核磁気共鳴スペクトロスコピー(magnetic resonance spectroscopy:MRS)は非侵襲的にグルタミン酸を測定できる方法である。過去の研究では,前帯状皮質(anterior cingulate cortex:ACC)におけるグルタミン酸高値が短期的な治療反応性の低さと関連していた。しかし,非反応群の膝周囲ACC(perigenual ACC:pACC)と背側ACC(dorsal ACC:dACC)というACC内の部位で過剰なグルタミン酸が認められるかどうか,抗精神病薬が非反応群のグルタミン酸濃度に悪影響を与えるかどうかはわかっていない。
方法
本研究はリスペリドンで治療を開始する未治療の初回エピソード統合失調症 (DSM-Ⅳ)を対象とした。70名の患者と41名の健常対照者を組み入れ,42名の患者が12週間のリスペリドン治療を完遂した。
治療前後に陽性・陰性症状評価尺度(PANSS)による症状評価,MRSによるグルタミン酸系の測定を行った。グルタミン酸系の測定はpACCとdACCの2ヶ所で,グルタミン酸(Glu)と,Gluとグルタミンの比(Glx)を計測した。治療反応の定義はPANSSの治療前からの50%以上の変化とした。
結果
42名のうち27名が治療に反応し,15名は非反応であった。治療開始前の時点で,非反応群は反応群よりもグルタミン酸系が高値であったが,健常群と患者群で有意な差は認められなかった。
治療開始前のグルタミン酸系と12週間のPANSS合計評点の変化率に有意な関連は認められなかったが,PANSSの陰性症状のサブスケールの変化率と治療開始前のdACCのGlu濃度(p=0.013)及びGlx(p=0.004)には有意な関連が認められた。リスペリドン治療によるグルタミン酸系の有意な変化は認められなかった。
考察
本研究では,dACCにおけるグルタミン酸系高値は陰性症状の改善の低さと関連していた。過去のメタ解析では,前頭前野のグルタミン酸系シグナル上昇と陰性症状の関連は認められなかった。しかし,ACCのグルタミン酸系と報酬系の関連を示す研究,遺伝子や構造画像研究など,理論的にはこの関連を支持する研究もある。過去の研究と同様に,本研究においても12週間の抗精神病薬によるグルタミン酸系への影響は認められなかったが,未治療の患者を対象としたより長期の影響も調べる必要がある。

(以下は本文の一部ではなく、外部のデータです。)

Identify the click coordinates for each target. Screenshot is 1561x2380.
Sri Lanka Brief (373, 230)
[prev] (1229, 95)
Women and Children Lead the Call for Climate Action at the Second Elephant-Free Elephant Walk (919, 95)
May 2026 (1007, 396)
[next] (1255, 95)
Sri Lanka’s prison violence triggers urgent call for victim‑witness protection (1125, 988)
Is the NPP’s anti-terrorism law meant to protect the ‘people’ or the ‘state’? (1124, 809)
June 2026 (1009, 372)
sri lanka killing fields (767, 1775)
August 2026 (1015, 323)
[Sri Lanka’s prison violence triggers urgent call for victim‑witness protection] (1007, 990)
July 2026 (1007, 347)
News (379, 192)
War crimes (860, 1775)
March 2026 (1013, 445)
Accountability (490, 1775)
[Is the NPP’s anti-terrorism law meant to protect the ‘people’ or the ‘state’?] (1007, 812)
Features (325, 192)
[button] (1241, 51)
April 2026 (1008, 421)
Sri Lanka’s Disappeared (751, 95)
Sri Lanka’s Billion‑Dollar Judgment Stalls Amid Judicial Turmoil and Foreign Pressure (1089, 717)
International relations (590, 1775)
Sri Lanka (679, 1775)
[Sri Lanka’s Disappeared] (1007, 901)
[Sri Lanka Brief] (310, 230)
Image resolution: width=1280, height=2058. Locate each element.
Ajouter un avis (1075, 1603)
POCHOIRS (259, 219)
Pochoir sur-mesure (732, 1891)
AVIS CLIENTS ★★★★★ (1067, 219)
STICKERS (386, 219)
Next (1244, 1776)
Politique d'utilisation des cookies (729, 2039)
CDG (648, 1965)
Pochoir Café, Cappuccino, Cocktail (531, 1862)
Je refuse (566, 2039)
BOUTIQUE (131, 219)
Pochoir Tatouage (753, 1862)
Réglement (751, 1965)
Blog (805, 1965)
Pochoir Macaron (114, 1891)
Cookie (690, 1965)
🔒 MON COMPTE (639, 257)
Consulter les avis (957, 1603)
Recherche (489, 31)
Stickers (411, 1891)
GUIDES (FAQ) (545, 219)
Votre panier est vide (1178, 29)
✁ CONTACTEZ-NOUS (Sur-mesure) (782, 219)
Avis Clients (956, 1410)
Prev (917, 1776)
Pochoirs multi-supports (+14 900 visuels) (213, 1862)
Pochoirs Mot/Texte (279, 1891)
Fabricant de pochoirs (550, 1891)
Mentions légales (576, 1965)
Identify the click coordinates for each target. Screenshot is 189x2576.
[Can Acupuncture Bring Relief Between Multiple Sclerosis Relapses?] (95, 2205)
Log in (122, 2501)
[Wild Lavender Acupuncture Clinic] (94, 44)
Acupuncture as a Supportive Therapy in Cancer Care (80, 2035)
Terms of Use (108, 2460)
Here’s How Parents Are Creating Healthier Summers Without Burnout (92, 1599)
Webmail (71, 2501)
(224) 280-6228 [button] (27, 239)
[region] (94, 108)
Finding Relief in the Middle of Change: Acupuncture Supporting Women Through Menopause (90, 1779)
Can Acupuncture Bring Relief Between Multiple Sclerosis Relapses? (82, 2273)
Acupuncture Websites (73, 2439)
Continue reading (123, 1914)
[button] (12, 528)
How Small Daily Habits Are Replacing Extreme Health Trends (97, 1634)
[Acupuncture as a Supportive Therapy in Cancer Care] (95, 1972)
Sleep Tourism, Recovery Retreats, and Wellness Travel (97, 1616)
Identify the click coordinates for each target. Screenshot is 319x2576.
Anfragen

本研究の限界は,不眠や不安に対して追加の内服薬を使用していた影響,内服薬の用量設定を臨床医が行っていたため治療者による治療反応への影響があったかもしれないことなどが挙げられる。
結論
初回エピソード統合失調症における低い治療反応性はグルタミン酸高値と関連し,12週間のリスペリドン治療ではこのグルタミン酸高値は変化しなかった。患者層別化のために,今後はより大規模で長期の追跡を行う研究が必要である。